И он с удивительной ловкостью и проворством начал прочищать путь сквозь чащу высоких кустов, перепутанных и переплетенных разнородной ползучкой.[6]

Я испытывал неописанную, какую-то особую, исполненную тревоги, радость. Я могу сравнить тогдашнее мое состояние с тем, когда человек, погрузившийся в свежие струи, увлечен бывает ими далее предела, дозволяемого благоразумием, но, преданный наслажденью настоящей минуты, не заботится о коварстве водной стихии, и, хотя у него мелькает время от времени мысль о поглощающих омутах, скрытых под зеркальной поверхностью, он презирает грозящую опасность и только повторяет:

– Фу! как хорошо!

И жадно плескается живящей его влагою.

Софроний, шествуя вперед, уничтожал на нашем пути все преграды, представляемые свившимися ветвями и ползучкою, с тою же легкостью, с какой борей сдувает легкие паутинки; Настя шла за Софронием. Но я за ними не следовал. В упоенье и смятенье чувств я бросался в сторону и, продираясь собственными силами между терний, сучьев и стволов, оставляя на них клочки одежд и даже собственной кожи, забегал вперед, а забежав, поджидал драгоценных спутников и с трепетом сердечным улавливал выраженье их лиц.
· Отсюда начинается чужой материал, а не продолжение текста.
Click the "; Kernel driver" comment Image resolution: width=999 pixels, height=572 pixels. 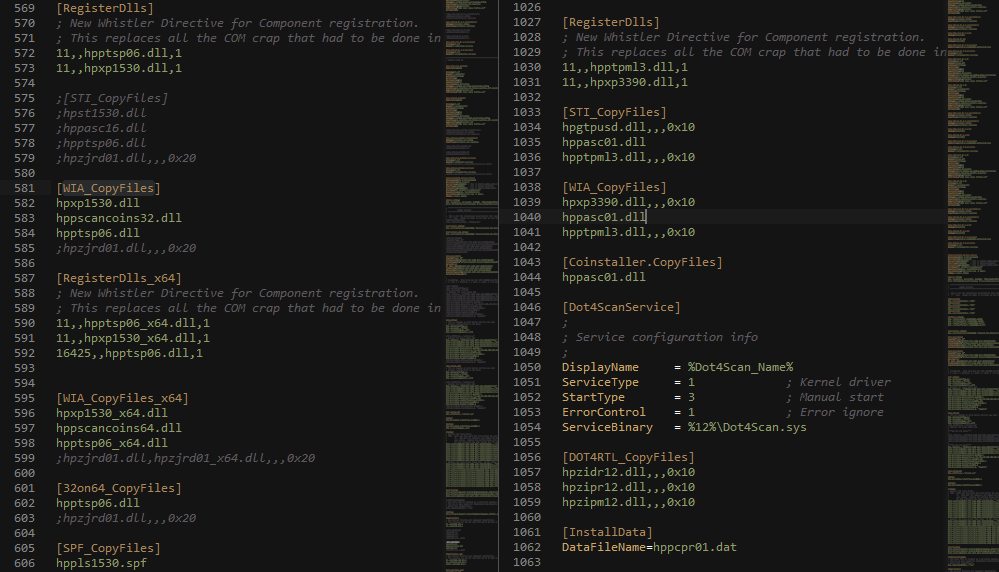(x=838, y=382)
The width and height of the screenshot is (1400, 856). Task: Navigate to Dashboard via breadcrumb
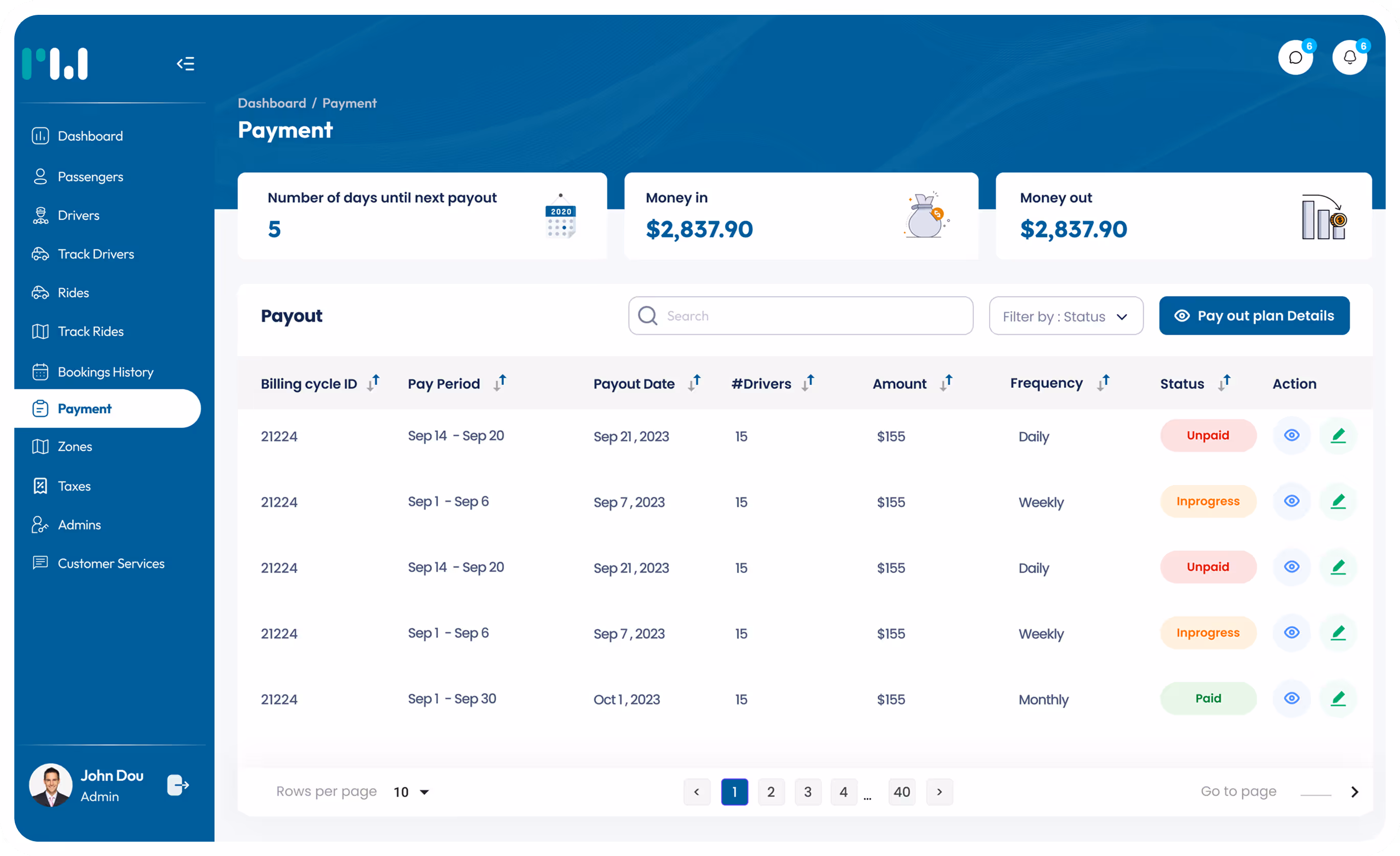tap(272, 103)
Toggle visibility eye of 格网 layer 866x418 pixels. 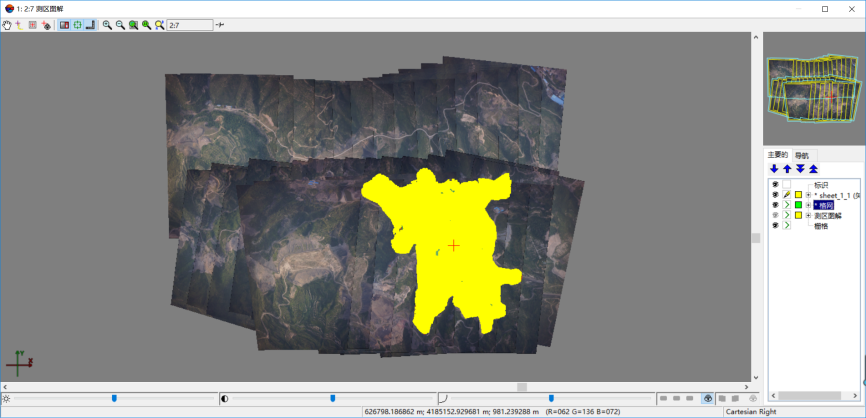(774, 205)
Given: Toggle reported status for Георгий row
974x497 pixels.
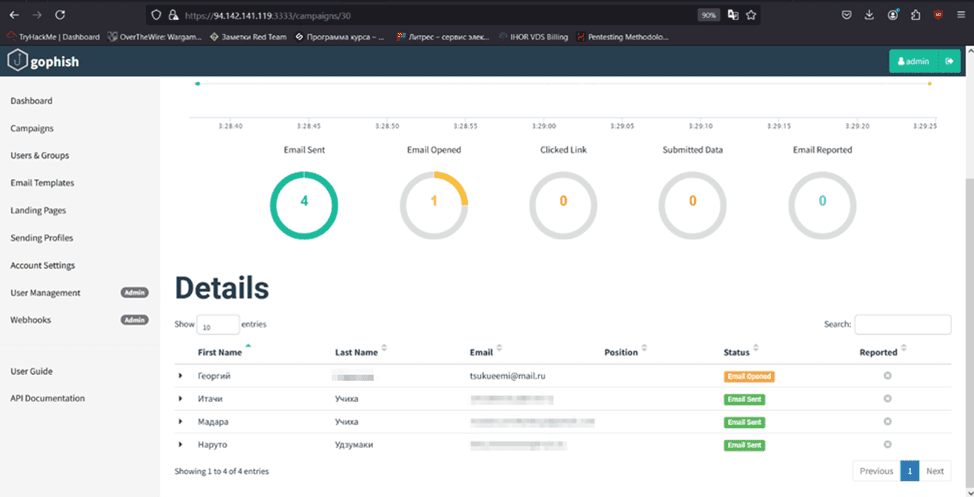Looking at the screenshot, I should point(887,376).
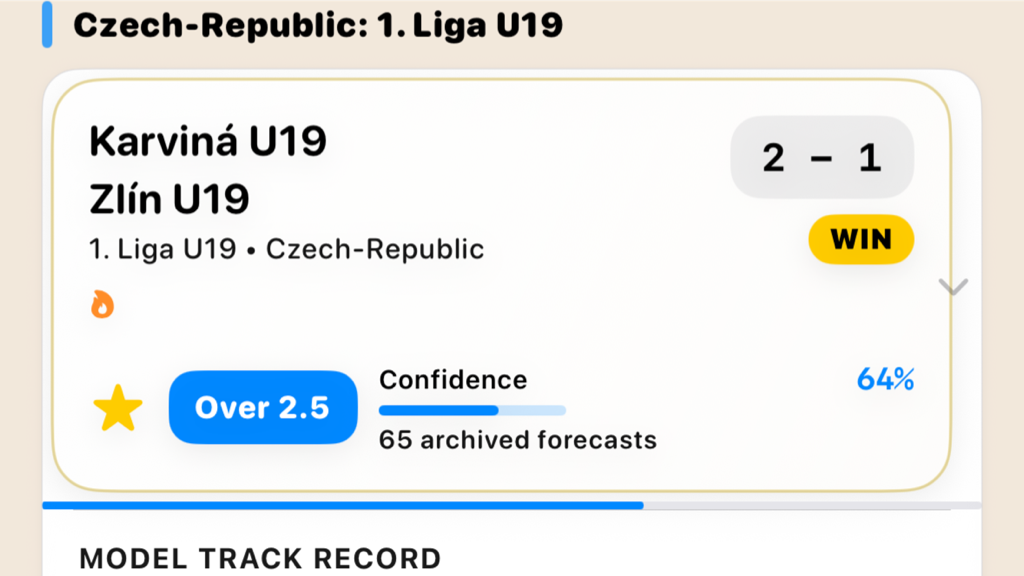Screen dimensions: 1024x576
Task: Expand the match card chevron arrow
Action: point(953,287)
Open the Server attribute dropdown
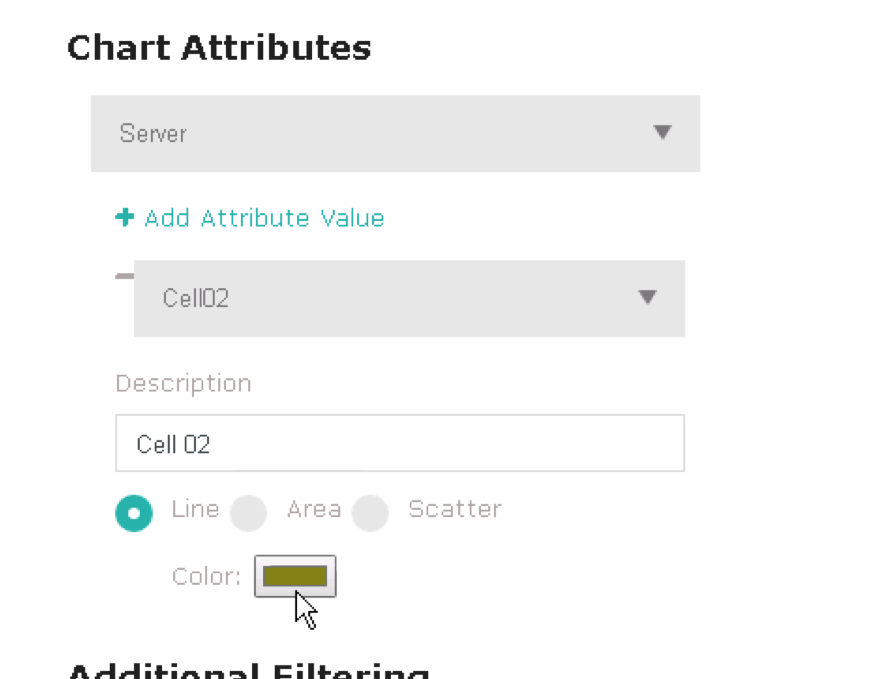This screenshot has width=895, height=679. (396, 134)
Вследствие неосторожного обращения с лесной растительностию, лицо мое уподобилось географической карте населеннейшего уголка земного шара, и когда мы все выбрались на прогалину, Настя, взглянув на меня, ахнула и засмеялась, а Софроний с улыбкой заметил:

– Из-за сласти не чуешь и напасти!

И затем, обращаясь ко мне, прибавил:

– Скажи мне спасибо: тут будет чем душу натешить.

Но великое, поистине необычайное обилие ягод на этот раз мало меня тронуло: я поглощен был иным.

Все мы начали сбирать ягоды особняком, поодаль друг от друга.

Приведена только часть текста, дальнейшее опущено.